┌──

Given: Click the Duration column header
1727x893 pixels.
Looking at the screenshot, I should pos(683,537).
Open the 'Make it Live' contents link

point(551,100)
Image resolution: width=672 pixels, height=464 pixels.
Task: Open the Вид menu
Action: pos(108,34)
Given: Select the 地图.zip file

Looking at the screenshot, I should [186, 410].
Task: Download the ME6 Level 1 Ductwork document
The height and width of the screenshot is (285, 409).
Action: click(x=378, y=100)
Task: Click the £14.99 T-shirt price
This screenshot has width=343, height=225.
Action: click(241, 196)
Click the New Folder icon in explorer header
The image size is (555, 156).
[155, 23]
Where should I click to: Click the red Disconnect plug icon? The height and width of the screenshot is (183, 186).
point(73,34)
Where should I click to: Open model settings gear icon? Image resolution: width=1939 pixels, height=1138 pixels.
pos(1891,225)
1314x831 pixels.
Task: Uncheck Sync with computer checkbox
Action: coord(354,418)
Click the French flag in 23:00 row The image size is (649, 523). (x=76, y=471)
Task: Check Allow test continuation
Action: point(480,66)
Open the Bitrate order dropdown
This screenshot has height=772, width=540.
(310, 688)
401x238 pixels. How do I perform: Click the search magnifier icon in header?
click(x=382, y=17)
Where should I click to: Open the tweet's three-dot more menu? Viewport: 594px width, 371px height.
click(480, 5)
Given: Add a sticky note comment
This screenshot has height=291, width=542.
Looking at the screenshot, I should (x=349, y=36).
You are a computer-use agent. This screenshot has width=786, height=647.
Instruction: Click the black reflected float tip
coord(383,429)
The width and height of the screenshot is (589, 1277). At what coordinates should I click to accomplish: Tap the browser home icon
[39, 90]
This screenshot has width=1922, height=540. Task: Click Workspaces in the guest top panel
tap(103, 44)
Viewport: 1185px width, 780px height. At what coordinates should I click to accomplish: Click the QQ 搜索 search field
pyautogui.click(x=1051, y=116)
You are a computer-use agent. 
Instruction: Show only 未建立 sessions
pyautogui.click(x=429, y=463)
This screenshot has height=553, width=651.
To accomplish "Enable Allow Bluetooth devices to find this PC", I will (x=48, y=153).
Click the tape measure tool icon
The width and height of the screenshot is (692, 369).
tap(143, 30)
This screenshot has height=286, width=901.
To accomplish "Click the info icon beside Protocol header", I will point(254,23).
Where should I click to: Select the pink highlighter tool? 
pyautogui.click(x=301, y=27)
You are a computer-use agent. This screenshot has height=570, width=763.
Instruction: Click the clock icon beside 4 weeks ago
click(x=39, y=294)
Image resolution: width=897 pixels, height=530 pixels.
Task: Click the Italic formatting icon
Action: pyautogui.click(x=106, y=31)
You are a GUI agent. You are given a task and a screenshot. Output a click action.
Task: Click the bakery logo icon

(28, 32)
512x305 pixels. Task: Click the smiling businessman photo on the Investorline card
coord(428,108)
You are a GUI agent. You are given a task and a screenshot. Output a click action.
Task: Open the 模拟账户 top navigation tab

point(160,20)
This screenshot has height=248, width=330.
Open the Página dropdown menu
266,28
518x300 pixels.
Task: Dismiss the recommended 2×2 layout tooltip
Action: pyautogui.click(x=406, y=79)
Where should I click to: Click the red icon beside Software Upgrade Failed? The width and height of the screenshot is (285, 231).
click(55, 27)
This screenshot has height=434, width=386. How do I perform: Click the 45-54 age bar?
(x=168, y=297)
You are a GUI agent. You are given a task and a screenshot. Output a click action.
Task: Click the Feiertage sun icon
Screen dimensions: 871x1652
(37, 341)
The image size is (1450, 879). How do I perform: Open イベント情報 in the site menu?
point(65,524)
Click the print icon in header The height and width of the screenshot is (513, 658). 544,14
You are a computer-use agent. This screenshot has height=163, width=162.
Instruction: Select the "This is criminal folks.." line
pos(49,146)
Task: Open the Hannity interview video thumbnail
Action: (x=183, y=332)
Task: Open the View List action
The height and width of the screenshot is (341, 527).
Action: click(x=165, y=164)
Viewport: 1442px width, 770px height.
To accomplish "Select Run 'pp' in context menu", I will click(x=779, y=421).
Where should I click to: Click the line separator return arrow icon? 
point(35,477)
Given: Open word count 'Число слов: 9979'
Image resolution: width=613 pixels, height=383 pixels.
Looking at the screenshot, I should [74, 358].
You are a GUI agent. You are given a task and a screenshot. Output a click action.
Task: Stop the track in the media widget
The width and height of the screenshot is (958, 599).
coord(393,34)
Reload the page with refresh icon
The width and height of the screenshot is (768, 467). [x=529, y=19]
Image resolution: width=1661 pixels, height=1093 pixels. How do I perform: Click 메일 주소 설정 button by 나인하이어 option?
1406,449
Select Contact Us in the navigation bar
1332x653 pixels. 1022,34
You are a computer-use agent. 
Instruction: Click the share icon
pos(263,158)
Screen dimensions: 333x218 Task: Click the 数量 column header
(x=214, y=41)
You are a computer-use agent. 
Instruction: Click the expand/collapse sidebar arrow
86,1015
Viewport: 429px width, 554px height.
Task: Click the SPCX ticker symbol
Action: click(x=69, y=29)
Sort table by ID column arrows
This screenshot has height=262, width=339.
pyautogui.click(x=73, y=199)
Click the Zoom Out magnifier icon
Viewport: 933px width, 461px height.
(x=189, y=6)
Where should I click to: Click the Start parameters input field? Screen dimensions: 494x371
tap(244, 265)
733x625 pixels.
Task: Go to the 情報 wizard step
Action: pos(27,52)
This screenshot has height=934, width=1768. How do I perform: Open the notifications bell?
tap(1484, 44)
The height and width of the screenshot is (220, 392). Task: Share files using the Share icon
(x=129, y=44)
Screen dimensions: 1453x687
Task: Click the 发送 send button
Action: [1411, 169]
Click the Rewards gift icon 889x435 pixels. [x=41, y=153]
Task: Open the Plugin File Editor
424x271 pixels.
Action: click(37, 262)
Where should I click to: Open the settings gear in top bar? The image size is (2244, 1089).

└──

**Requirement**
Format the part of the data that opens with the line containing "Select Contact Us in the navigation bar" and closes with the line containing "(x=214, y=41)" as a JSON list of strings, one string per line and with blank lines omitted.

**Solution to this task**
[
  "Select Contact Us in the navigation bar",
  "1332x653 pixels. 1022,34",
  "You are a computer-use agent. ",
  "Instruction: Click the share icon",
  "pos(263,158)",
  "Screen dimensions: 333x218 Task: Click the 数量 column header",
  "(x=214, y=41)"
]